This post was inspired by Montys post about MySQL release 5.1, and the many discussions it has created both around the web and offline. The question mainly being - why has nobody made such a post about PostgreSQL yet? Is it because it hasn't happened, or just because nobody has posted about it.
We all know that there is no such thing as bug-free software. This obviously includes both PostgreSQL and MySQL, as well as all the commercial competitors - claiming anything else is clearly untrue. But what I find remarkable from Montys post are mainly:
Now, there are several posts I found that are questioning Montys post, saying that the quality is just fine - and backing this up with actual experiences in deploying 5.1. I do think both sides are right here - it's perfectly possible to deploy 5.1 without hitting these bugs, as they are "corner-case" issues. But that does not decrease the importance of having releases without known bugs in them. And if there are known bugs, they should at least be listed very clearly in the release notes/announcement. Not doing this is, IMHO, simply irresponsible. Especially least for a database server which is supposed to safeguard all your work...

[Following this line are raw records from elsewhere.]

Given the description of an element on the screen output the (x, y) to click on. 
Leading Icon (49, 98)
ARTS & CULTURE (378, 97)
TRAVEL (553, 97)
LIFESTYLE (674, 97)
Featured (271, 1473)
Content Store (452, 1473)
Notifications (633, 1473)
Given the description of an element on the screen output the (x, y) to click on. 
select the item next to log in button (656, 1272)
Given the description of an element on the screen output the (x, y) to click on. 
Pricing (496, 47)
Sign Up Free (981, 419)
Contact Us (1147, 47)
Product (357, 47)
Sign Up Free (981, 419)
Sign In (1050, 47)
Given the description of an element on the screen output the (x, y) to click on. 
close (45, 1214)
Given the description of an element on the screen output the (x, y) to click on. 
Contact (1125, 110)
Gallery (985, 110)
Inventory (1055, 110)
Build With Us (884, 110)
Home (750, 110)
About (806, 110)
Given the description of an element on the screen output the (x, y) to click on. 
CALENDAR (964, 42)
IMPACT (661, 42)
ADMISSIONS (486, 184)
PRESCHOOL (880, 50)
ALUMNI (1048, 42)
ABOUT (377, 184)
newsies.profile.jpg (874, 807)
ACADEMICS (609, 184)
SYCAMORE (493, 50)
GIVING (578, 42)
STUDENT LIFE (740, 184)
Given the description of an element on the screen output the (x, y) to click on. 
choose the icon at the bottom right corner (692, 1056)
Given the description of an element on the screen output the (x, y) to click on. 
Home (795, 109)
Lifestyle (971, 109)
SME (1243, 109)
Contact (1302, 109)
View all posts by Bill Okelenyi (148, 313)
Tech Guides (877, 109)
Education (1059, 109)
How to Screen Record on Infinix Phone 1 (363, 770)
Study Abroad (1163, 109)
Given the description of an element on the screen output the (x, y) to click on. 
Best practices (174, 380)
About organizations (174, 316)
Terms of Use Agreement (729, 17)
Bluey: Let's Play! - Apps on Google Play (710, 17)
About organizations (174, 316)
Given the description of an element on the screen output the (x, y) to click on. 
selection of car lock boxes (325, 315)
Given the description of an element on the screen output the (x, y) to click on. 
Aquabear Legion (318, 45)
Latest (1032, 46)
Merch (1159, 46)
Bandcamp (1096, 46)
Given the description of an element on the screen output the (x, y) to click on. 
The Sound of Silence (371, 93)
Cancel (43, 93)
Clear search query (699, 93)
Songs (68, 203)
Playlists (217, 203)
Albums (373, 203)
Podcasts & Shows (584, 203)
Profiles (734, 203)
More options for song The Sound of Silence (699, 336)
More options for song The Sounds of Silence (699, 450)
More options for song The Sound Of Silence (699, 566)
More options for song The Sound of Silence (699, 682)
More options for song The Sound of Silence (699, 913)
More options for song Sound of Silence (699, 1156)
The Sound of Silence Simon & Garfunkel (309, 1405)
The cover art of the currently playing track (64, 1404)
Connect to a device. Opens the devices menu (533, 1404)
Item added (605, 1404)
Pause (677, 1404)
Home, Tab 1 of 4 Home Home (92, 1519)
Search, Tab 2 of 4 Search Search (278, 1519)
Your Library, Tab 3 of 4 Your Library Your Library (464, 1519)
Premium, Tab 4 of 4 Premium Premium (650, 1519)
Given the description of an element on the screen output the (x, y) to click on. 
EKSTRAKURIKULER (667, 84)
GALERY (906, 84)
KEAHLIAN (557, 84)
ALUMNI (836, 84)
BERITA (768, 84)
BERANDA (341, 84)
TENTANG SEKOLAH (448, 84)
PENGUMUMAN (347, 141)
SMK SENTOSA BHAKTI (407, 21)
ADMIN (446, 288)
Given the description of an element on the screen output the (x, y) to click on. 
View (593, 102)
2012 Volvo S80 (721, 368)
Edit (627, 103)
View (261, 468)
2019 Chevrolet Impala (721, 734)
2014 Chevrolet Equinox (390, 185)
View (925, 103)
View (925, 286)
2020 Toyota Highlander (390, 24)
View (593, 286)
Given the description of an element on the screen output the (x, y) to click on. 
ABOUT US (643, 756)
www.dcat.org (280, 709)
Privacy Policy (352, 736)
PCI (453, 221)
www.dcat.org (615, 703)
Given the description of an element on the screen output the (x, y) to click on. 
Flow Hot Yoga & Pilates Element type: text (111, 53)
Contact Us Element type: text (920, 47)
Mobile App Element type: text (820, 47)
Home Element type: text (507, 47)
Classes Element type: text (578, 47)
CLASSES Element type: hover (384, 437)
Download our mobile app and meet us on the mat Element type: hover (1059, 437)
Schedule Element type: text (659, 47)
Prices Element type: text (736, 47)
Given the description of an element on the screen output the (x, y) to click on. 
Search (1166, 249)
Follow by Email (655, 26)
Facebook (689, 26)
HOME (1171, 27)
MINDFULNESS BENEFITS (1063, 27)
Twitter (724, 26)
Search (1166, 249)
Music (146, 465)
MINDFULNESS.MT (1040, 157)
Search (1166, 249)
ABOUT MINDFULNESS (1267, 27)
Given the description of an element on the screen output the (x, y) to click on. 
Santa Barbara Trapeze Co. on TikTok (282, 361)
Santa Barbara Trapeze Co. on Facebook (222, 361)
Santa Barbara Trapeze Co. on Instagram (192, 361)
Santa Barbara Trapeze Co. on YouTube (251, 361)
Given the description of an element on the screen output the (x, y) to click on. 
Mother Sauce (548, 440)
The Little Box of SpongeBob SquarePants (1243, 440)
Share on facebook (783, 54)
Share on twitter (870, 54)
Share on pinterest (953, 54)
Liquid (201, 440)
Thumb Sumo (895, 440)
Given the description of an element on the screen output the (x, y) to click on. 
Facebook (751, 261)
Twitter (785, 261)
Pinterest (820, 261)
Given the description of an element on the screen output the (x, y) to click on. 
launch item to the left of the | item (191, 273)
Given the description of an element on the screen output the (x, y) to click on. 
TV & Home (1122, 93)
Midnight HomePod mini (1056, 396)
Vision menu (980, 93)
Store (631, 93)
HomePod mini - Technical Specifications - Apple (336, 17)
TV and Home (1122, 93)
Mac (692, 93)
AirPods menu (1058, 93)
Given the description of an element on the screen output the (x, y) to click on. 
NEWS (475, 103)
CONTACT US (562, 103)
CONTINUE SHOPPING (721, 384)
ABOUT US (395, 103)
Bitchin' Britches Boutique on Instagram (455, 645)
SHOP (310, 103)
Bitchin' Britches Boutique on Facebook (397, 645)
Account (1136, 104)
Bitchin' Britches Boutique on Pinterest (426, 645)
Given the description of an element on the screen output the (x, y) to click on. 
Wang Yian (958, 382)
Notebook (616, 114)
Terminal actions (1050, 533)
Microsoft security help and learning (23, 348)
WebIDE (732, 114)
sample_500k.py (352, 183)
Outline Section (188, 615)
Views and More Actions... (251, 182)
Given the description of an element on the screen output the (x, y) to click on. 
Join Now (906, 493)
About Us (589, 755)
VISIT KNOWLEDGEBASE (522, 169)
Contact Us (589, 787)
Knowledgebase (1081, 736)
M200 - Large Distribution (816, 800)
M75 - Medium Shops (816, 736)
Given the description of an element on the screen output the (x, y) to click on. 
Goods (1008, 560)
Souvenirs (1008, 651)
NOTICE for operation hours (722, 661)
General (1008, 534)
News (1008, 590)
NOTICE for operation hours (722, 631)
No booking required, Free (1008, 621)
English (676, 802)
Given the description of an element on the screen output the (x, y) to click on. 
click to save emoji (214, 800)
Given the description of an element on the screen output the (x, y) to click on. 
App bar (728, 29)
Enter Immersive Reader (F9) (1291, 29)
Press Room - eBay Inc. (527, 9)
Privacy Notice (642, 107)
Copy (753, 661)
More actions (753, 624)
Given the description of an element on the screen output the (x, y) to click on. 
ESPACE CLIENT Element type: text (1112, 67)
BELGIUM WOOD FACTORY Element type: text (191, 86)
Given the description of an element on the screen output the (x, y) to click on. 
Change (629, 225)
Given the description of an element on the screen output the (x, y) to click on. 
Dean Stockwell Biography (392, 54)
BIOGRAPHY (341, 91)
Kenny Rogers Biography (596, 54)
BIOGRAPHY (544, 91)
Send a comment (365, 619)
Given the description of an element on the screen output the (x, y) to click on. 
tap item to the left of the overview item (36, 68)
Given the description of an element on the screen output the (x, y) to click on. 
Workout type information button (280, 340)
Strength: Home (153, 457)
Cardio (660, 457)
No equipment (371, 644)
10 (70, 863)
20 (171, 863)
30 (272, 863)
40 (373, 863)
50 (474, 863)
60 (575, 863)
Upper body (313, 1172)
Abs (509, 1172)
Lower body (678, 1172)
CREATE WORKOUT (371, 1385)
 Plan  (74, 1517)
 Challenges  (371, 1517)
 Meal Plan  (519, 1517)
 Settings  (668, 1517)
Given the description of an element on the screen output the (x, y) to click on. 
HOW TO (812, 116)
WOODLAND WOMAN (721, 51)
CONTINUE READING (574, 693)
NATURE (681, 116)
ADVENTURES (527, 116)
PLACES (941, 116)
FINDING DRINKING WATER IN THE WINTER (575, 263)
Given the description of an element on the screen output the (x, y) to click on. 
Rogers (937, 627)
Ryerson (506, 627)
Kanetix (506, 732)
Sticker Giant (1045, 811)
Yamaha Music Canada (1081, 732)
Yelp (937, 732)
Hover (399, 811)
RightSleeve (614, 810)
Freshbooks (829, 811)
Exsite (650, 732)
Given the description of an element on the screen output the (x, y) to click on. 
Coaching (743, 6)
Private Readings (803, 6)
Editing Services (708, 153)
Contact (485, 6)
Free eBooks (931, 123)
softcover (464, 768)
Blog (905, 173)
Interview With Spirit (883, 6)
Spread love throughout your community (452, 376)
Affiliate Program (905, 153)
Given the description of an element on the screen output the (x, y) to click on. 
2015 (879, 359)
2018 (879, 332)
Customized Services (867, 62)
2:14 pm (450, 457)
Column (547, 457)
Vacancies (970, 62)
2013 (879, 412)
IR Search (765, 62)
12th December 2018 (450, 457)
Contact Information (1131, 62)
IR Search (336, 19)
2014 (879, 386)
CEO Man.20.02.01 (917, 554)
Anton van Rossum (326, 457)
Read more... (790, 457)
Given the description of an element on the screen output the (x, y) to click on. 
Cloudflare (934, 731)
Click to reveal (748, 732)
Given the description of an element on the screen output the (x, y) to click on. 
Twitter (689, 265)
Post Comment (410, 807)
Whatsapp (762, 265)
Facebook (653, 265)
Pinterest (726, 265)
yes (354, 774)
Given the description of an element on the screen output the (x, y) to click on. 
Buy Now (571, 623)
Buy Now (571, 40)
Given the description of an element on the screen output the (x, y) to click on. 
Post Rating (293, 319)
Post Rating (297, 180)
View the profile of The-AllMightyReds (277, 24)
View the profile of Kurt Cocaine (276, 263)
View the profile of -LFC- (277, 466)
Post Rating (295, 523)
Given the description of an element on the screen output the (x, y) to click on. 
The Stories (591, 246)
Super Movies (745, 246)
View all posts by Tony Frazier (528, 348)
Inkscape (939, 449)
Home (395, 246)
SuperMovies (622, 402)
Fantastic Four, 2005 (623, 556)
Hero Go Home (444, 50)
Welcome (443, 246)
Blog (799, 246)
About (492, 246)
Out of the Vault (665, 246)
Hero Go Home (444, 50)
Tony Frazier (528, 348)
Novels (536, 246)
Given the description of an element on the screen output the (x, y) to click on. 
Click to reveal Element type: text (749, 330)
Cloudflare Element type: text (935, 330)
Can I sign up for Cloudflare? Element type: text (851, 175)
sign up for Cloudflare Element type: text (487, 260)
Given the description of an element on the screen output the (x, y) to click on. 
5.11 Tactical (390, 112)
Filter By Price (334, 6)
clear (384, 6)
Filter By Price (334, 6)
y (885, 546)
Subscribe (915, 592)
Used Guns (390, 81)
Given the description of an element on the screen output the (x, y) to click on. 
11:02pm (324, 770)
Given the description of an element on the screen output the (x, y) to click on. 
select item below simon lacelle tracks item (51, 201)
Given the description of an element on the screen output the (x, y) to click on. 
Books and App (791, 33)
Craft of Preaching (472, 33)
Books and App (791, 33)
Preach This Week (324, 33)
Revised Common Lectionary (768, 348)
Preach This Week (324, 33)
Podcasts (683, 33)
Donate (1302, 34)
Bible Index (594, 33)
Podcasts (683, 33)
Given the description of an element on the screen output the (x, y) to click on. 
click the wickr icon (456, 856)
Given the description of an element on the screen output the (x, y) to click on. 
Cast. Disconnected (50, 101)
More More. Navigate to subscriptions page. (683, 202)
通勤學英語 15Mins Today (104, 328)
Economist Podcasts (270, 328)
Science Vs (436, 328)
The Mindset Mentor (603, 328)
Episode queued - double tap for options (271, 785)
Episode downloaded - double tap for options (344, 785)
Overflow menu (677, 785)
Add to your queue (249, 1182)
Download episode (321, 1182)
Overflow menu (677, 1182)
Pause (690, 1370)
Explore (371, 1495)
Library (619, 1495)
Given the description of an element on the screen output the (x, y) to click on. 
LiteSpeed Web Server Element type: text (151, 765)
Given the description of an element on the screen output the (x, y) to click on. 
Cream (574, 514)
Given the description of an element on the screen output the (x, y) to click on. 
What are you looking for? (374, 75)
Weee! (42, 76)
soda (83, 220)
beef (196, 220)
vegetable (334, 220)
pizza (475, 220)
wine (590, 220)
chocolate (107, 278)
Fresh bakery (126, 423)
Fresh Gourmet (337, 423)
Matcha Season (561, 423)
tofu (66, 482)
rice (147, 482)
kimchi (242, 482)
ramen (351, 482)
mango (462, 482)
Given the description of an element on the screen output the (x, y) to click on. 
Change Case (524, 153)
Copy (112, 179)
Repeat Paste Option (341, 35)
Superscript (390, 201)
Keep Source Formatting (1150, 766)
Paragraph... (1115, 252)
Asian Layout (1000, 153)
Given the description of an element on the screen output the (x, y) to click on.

So how does PostgreSQL measure up in all this? Well, we aim to never release with known critical bugs in the software. But that all depends on the definition of "known". For example, PostgreSQL does not have a bug-tracker. For those following our lists, you will know that there is an endless debate started whenever somebody tries to discuss that, so I'm not going to discuss the topic in general. I am personally on the side that thinks we should have one. But I also feel that the MySQL bug-tracker is a clear example of the kind that we do not want to have. I don't have any exceedingly high thoughts about the bug-freeness of MySQL, but I have a hard time thinking that all the 41,000+ entries in their tracker are actually bugs. So it represents exactly the part that I really dislike about a lot of the bug-trackers around for open source projects - it's full of junk that aren't bugs, which makes it very hard to find what actually are bugs. (so thanks to Monty for outlining some for us :-P)
That means we can't use "bugs in the bug-tracker" as a metric. PostgreSQL does keep an "open items list" before each release, which does track things that came up during the development. It used to just be a static file on Bruce Momjians machine - now it's in the wiki. It's a lot less structured, but it does give us a lot of help in the let's-not-forget-this-bug-before-release department. But it doesn't track bugs past release, and the history is not preserved across versions (that I'm aware of at least).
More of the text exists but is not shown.